Lesetext –
--------------------

Erster Aufruf am Vogelflughafen

Stephan Andreae im Gespräch mit Alexandra · 13.05.2011
Man sieht Gerüststangen, Blinklampen, Lautsprecher, einen Windsack. Es gibt eine große Start- und Landebahn - doch die Flugbewegungen sind tierischer Natur. Stephan Andreae, Initiator des "internationalen Vogelflughafens" in Bonn, will den Blick nach oben schärfen.
Alexandra Mangel: Guten Morgen, Herr Andreae!

Stephan Andreae: Guten Morgen!

Mangel: Beschreiben Sie das doch erstmal konkret. Wie sieht er aus, der internationale Vogelflughafen Bonn?

Andreae: Die Bundeskunsthalle verfügt ja über eine sogenannte fünfte Ausstellungsfläche, nämlich das Dach, wo drei spitze Türme draufstehen, und der Rest ist Wiese …

Mangel: … da kann man also rauf als Besucher.

Andreae: … da kann man rauf, und dort umherspazieren. Ich darf Ihnen das mal kurz beschreiben, wie das …

Mangel: Sehr gerne!

Andreae: … auf dem sogenannten Vogelflughafen oder Ornithoport eigentlich aussieht: Man sieht Gerüststangen, die wir senkrecht und waagerecht angeordnet haben, das ganze hat eine sehr technische Anmutung mit Blinklampen, mit Lautsprechern, mit einem Windsack, wie er typisch ist für Flughäfen, es gibt dann eine große Start- und Landebahn. Natürlich ist das ganze sehr symbolisch, wir hoffen nicht, dass dort wirklich Flugzeuge landen werden, denn wir sind ja schließlich ein Vogelflughafen, der nur symbolische Formsprache von Airports aufnimmt und damit den Blick nach oben leiten soll.

--------------------

Angezeigte Daten –
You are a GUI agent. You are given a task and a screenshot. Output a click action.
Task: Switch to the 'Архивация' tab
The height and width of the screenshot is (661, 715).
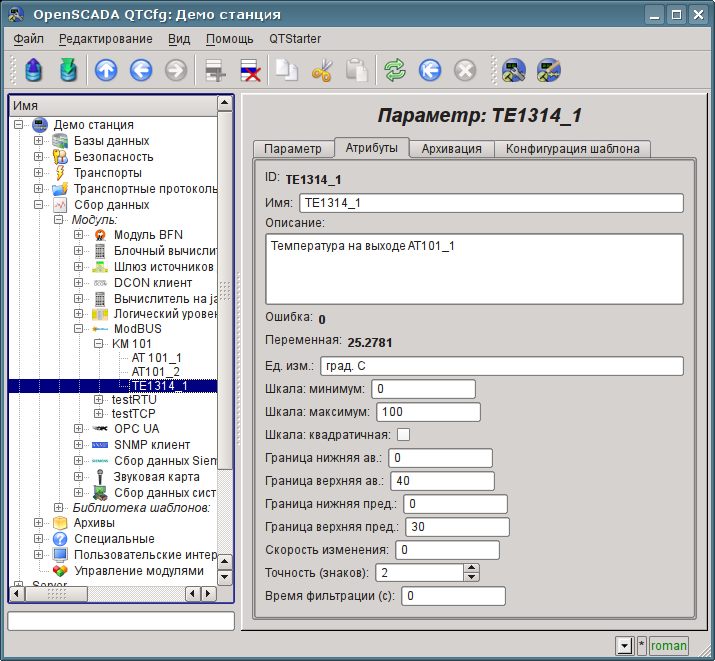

--------------------

Prüfen Sie, ob die folgenden Aussagen mit dem Gespräch über den Vogelflughafen übereinstimmen, und antworten Sie jeweils mit Ja oder Nein samt den entscheidenden Worten aus dem Lesetext als wörtlichem Zitat: (a) Auf dem Vogelflughafen gibt es einen Windsack. (b) Besucher dürfen das Dach nicht betreten. (c) Man hofft, dass dort tatsächlich Flugzeuge landen.

(a) Ja: „mit einem Windsack, wie er typisch ist für Flughäfen“
(b) Nein: „da kann man rauf, und dort umherspazieren“
(c) Nein: „wir hoffen nicht, dass dort wirklich Flugzeuge landen werden“